Data records
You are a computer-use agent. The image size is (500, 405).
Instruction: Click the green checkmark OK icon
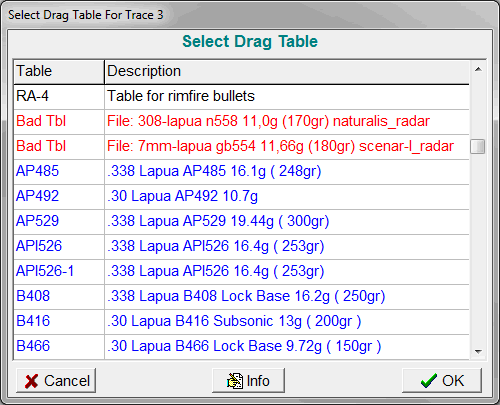click(429, 381)
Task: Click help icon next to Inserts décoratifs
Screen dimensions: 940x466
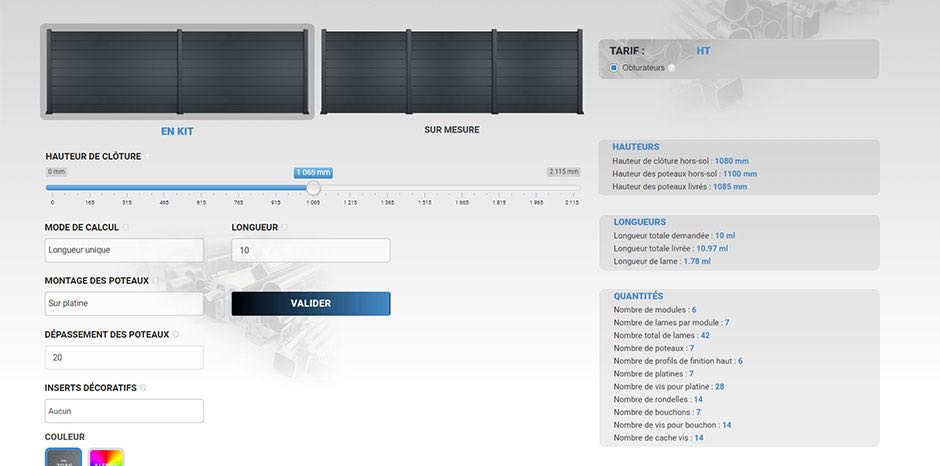Action: [143, 388]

Exercise requirements:
Only the lines from the one containing "Task: Click help" through the end of the records should be copied, exactly and with both ends included; the pictures should not.

Result for this task:
Task: Click help icon next to Inserts décoratifs
Screen dimensions: 940x466
Action: [143, 388]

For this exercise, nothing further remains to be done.